If this is the future direction of legal education, then we should have less of it. Most of the calls for reducing law school from three to two years focus on its high cost and graduates’ dismal job prospects. With elite law schools, though, even if a graduate is more likely to secure a lucrative job, each year in which the student is taught to elevate superficial insights from other fields over the application of law is at least counterproductive, if not outright harmful.

Now I have no idea if this applies to my particular law school, but after preparing real cases, it certainly feels a bit that way.


Managing partners have warned that the nation’s law schools are producing a glut of graduates who are chasing a diminishing number of jobs.

The difficulty confronting law graduates has been exacerbated by the growing competitive pressure on the largest firms that have traditionally been the one of the main sources of legal employment.

“The biggest firms are under enormous pressure to slim down, in some cases shedding upwards of 50 partners over two years,” said Henry Davis York managing partner Sharon Cook.

“I would say this is the toughest market for a summer clerk or graduate in more than 30 years.”

Large numbers of talented lawyers were being pushed on to the job market and established firms were fighting for business against new entrants.

The market for legal services had become “incredibly competitive” and clients were starting to recognise there were better value alternatives, Ms Cook said.

Her assessment is in line with that of John Poulsen, managing partner of Squire Sanders, who said no room was being made for the next generation of graduates.

“The problem is that there are too many law schools churning out graduates for too few positions,” Mr Poulsen said.

“The paradigm seems to be this exponential growth theory, that there should be an infinite supply of lawyers because the demand for their services will somehow be infinite.

“Obviously that just hasn’t been the case.
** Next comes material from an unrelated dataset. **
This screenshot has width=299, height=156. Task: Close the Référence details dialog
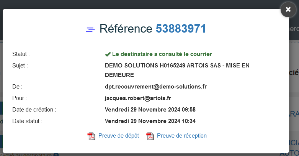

There were 500 applicants for about 80 positions in Western Australia this year.”

There are 35 law schools currently operating around the nation, with a 36th opening in Western Australia’s Curtin University this year.

In Victoria alone, about 1300 law graduates are expected to attempt to enter practice this year, rising to 2500 a year by 2018, according to estimates by the state Law Institute.
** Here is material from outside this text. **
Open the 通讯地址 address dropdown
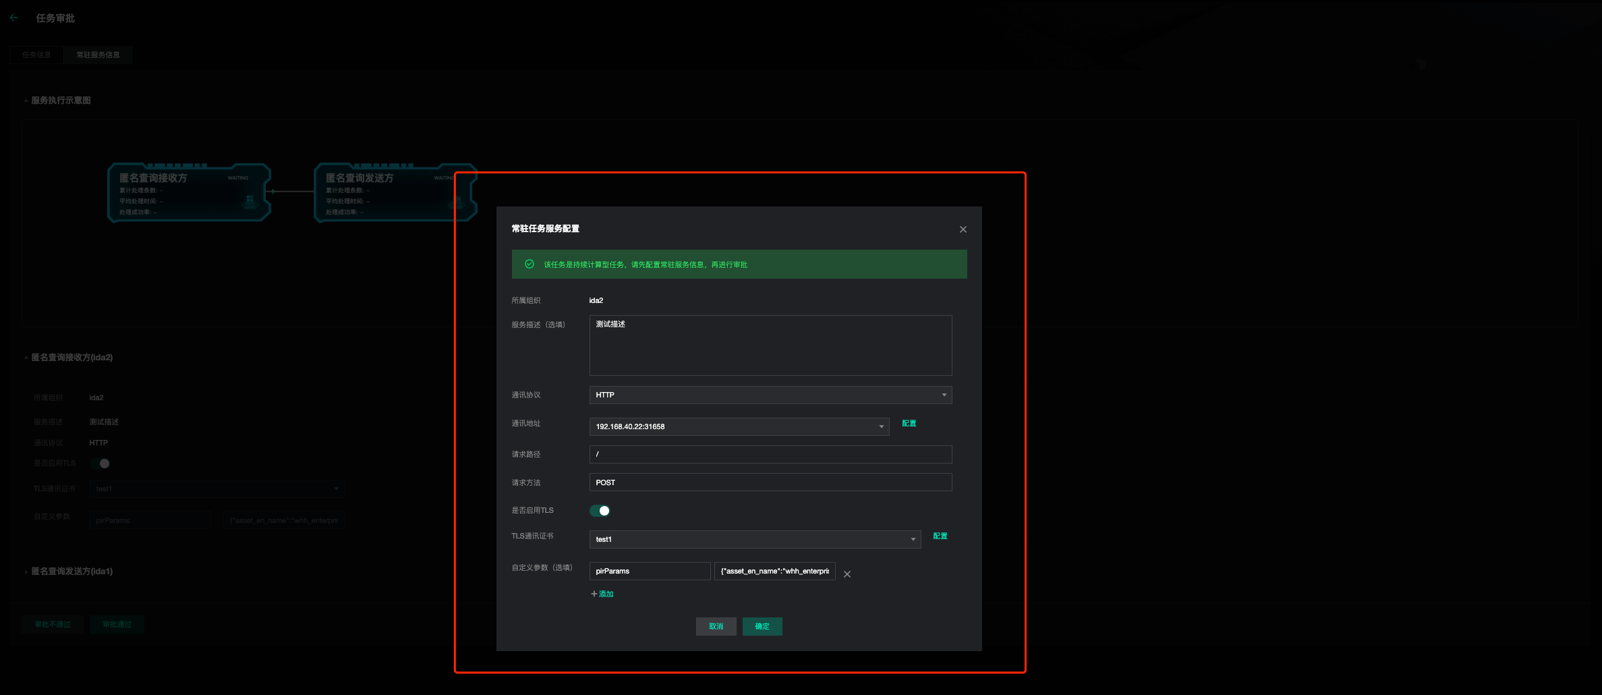This screenshot has width=1602, height=695. click(739, 426)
The usual migration of young lawyers to industry hubs in New York, London and Hong Kong has slowed, which has had the effect of reducing the amount of low-level work available for recruits.

“The big firms certainly have less need for cannon-fodder,” said Squire Sanders’ Mr Poulsen.
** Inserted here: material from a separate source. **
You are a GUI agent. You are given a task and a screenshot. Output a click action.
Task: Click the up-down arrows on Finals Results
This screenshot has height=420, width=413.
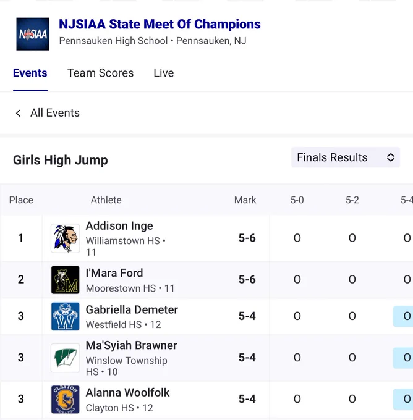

The glut is worse in the US with more than half of all US law schools cutting their intake over the past two years.

“It’s a new world for lawyers,” said Chris Lovell, national managing partner of Holding Redlich.

“The big firms are not busy, they’re quiet. Mergers and acquisitions, financing, these are their staples. But there is just simply less of it going on.”

He said clients were more discerning in lean times and this meant the ability of the big firms to charge for the work of graduates was diminishing.

Penny Carruthers, co-ordinator of the University of Western Australia’s postgraduate law program, said law schools were competing to differentiate their students in an increasingly tight job market.

“Law has been a very good degree to have vocationally and I think that’s generally still the case,” she said.

“But you get the double-whammy, so-to-speak, of economic factors impacting on firms and a big batch of students all hoping to enter the field.”

She said the recent shift to the American model of postgraduate law studies – the Juris Doctor degree – would offer students a competitive advantage.

Craig Slater, president of the WA Law Society, said that while more law graduates were being absorbed by government, business and banking, predictions of a “looming disaster” for the legal profession had not been borne out.

“Law is one of those glamourised industries and people go in with certain expectations. Sometimes it’s just smart people taking the opportunity offered by good grades and they find that it doesn’t quite offer the career they wanted,” Mr Slater said.